Let $f(z)$ be a degree $3$ complex polynomial with real coefficients.
... tells you precisely that you can think of $f$ as a function $f\colon\mathbb R\to\mathbb R$ and can use intermediate value theorem.
After you obtain one real root $\alpha$, divide $f$ by $x-\alpha$ to get a degree $2$ polynomial. I assume you know how to prove how many roots it has.
Of course if
$f(x) \in \Bbb R[x], \tag 1$
then complex roots come together in conjugate pairs, since if
$f(x) = \displaystyle \sum_0^n f_ix^i, \; f_i \in \Bbb R, \tag 2$
and
$f(\rho) = 0, \tag 3$
we have
$\displaystyle \sum_0^n f_i \bar \rho^i = \sum_0^n \bar f_i \bar \rho^i = \overline{\sum_0^n f_i \rho} = \overline{f(\rho)} = 0, \tag 4$
that is,
$f(\rho) = 0 \Longleftrightarrow f(\bar \rho) = 0. \tag 5$
As for the existence of such pairs of roots, this is a much more difficult issue; as pointed out, the case of quadratic $f$, $n = 2$, has been completely solved. In the case $n = 3$ that is
$f(x) = ax^3 + bx^2 + cx + d = 0, \tag 6$
there is in fact a known criterion for the existence of complex zeroes; indeed, if the discriminant
$\Delta = 18abcd - 4b^3d + b^2c^2 - 4ac^3 - 27a^2d^2 < 0, \tag 7$
then (6) has a complex conjugate pair of roots. Of course, being of odd degree, $f(x)$ always has at least one real zero. See this wikipedia page on cubic polynomials for a detailed explanation. Similar reults are known in the quartic case $n = 4$, but the formulas are so complicated I won't copy them here; just click the link to get the full story.

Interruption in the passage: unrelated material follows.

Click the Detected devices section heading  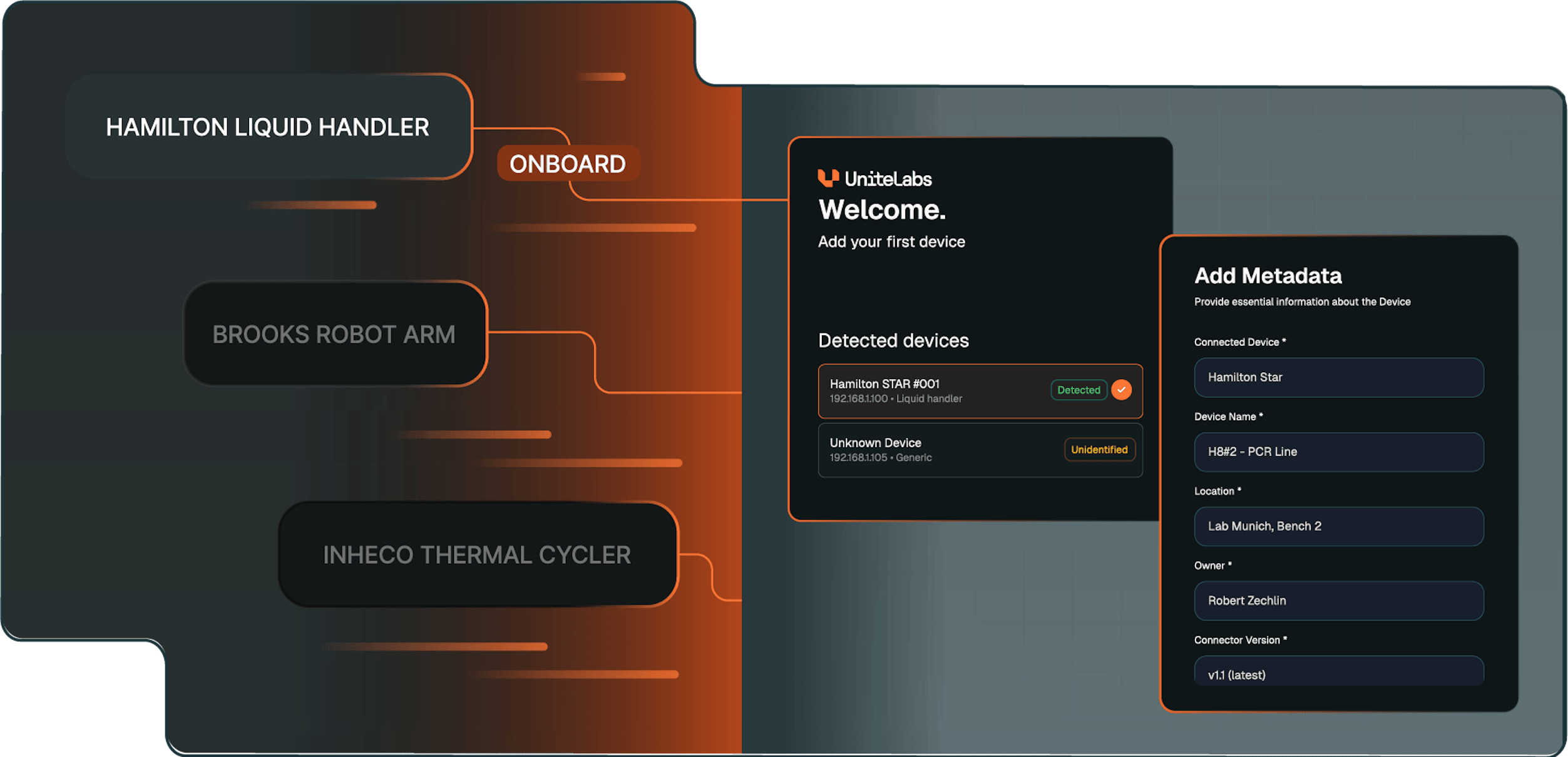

Our general knowledge is exhausted by the cases $n \le 4$; for $n \ge 5$, one must resort to a variety of specialized methods.
Best Answer
What do you mean with complex root? If you consider real numbers as particular complex numbers ($i.e.$ complex numbers with zero-imaginary part) then every polynomial of the form $p(z)=(z-z_0)^n$ where $z_0$ is a real number has exactly one complex root.
But if you mean a complex number which is not real; then this is impossible. Indeed, let $z_0=a+ib$ be any complex number; then the only polynomials which have $z_0$ as unique complex solution are $p(z)=(z-z_0)^n$ where $n$ is a non-zero natural number. But clearly, in this case, your polynomial has not real coefficients.